What you need to do » Lay out the records from the one containing "17.6% Total Cannabinoids" down through the one containing "342) label: Automotive" as a Markdown table with the columns Row and Record, numbering each row and skipping blank lines.

Source material »
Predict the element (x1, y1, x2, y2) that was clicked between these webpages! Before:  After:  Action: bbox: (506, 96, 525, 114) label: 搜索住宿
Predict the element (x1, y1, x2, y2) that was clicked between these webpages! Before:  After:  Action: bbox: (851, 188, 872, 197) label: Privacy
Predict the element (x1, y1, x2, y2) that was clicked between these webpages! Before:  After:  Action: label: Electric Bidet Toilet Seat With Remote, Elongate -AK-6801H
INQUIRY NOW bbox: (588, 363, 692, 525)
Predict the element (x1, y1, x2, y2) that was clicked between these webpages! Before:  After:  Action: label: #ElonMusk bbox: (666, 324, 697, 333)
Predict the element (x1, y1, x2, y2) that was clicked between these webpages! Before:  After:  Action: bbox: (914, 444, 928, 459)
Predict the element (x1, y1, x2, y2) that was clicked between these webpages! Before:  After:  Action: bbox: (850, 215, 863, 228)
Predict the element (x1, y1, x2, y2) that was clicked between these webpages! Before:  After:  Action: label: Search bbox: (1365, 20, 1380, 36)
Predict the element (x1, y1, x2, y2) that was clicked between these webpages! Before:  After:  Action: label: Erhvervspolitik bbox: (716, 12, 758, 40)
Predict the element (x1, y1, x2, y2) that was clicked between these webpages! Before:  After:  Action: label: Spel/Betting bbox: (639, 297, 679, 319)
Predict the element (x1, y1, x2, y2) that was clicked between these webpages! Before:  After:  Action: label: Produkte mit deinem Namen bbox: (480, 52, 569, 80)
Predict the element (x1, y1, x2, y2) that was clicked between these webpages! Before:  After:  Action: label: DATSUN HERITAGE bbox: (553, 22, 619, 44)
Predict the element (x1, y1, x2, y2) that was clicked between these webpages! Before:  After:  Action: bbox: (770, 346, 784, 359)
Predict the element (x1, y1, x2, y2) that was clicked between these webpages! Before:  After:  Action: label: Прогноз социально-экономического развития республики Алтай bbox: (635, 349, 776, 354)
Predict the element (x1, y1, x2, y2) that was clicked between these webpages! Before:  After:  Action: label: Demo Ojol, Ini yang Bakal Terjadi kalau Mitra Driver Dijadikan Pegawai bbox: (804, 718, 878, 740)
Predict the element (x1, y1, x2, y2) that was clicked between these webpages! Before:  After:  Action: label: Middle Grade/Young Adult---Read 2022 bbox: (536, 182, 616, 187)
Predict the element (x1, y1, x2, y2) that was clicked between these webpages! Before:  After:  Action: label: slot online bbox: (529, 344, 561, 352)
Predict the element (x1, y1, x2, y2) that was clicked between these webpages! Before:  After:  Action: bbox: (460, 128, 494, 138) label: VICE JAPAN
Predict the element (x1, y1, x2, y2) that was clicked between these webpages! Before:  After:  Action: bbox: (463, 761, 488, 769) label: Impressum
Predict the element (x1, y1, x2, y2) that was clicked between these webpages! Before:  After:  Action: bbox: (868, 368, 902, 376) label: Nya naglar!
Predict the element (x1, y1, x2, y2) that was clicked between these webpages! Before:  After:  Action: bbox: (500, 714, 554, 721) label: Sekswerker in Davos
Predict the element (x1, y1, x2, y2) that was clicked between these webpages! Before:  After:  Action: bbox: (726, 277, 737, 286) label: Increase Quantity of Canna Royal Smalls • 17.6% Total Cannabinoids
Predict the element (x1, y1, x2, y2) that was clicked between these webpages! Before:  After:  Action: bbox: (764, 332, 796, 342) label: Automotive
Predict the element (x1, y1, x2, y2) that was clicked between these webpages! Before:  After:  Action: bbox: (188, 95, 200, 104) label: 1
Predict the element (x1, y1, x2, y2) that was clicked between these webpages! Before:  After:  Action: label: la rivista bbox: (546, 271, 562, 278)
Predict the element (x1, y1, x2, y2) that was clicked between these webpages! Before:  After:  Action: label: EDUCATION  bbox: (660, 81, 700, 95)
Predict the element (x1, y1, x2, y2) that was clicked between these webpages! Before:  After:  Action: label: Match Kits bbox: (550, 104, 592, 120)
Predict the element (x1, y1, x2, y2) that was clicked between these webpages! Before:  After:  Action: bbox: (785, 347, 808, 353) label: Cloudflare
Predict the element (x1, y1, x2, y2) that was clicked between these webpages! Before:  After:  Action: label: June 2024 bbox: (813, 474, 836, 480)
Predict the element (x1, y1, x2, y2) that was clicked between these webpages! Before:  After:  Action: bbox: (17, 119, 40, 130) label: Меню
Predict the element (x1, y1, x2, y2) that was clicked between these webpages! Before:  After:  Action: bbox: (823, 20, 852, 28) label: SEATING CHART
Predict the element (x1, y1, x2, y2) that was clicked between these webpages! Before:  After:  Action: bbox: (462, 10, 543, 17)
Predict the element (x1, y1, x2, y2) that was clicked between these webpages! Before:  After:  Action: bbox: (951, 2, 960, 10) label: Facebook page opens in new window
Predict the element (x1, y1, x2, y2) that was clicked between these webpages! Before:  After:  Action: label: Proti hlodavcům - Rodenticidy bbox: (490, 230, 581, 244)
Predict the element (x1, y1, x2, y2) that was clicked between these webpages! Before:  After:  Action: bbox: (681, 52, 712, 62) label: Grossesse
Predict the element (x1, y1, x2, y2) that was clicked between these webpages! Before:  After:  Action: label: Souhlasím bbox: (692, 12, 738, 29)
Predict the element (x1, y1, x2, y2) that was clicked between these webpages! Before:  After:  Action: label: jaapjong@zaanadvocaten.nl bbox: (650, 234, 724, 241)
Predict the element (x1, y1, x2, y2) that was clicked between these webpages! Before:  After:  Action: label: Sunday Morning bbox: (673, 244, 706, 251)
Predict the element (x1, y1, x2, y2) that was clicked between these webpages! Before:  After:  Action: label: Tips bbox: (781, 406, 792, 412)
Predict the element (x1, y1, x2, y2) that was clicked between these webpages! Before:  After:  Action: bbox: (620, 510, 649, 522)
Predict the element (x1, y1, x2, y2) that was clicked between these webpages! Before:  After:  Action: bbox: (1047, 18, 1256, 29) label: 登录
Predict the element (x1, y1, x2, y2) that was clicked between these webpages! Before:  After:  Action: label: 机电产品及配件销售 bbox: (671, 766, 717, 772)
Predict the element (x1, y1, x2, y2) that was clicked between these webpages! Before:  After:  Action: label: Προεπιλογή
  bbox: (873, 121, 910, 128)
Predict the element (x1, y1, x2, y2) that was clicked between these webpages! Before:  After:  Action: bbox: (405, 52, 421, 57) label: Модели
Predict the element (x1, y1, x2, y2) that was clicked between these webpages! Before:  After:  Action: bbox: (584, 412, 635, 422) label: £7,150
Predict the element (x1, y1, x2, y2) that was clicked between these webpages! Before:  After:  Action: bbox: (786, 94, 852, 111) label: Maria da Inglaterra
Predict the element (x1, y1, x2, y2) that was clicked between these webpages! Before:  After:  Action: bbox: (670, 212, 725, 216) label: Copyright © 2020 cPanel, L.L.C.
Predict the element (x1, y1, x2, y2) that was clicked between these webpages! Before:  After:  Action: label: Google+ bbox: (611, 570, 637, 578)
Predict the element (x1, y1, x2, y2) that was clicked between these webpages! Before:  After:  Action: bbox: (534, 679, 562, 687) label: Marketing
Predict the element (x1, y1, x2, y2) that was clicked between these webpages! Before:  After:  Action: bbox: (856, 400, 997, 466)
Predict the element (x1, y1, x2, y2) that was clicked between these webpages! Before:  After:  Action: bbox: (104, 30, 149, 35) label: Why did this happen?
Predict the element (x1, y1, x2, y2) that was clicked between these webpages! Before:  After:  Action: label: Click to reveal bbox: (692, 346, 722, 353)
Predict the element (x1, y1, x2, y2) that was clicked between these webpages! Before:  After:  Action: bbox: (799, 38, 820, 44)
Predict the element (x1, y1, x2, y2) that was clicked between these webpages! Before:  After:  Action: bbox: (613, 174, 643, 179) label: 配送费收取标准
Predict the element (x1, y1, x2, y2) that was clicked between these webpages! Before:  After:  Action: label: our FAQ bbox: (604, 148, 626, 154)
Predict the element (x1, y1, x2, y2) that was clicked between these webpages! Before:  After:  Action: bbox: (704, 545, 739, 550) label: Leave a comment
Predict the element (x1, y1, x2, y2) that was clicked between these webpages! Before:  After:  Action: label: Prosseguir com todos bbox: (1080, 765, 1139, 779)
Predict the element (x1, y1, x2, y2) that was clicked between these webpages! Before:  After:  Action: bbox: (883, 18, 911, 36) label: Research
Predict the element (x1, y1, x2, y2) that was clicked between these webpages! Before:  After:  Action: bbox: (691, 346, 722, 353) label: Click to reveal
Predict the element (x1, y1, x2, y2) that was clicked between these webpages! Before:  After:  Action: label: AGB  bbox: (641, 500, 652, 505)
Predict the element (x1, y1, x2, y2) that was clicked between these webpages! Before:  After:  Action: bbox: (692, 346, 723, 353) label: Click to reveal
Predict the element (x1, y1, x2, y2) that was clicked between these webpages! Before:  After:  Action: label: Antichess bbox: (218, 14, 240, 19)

Output of the task »
| Row | Record |
|---|---|
| 1 | Predict the element (x1, y1, x2, y2) that was clicked between these webpages! Before:  After:  Action: bbox: (726, 277, 737, 286) label: Increase Quantity of Canna Royal Smalls • 17.6% Total Cannabinoids |
| 2 | Predict the element (x1, y1, x2, y2) that was clicked between these webpages! Before:  After:  Action: bbox: (764, 332, 796, 342) label: Automotive |